# [What is expected]
Would you transcribe each entry precisely as it stands, setting aside any images?

Raw data: Begin

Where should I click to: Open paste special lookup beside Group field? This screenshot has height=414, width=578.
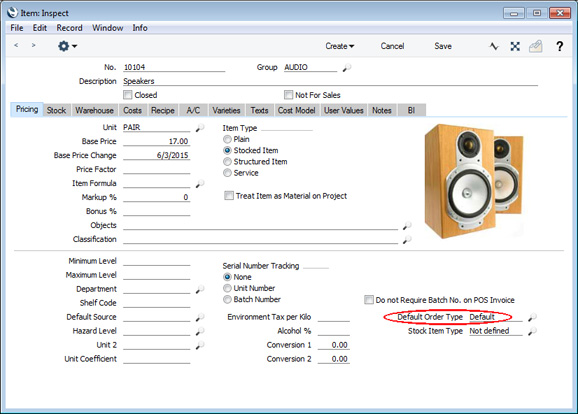tap(347, 68)
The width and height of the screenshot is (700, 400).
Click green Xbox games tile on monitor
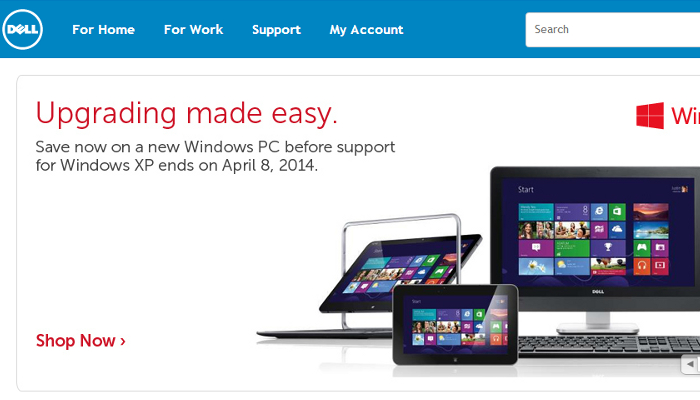tap(642, 248)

Raw data: End

# [Answer]
Where should I click to: Open paste special lookup beside Group field? This screenshot has height=414, width=578.
tap(347, 68)
The width and height of the screenshot is (700, 400).
Click green Xbox games tile on monitor
tap(642, 248)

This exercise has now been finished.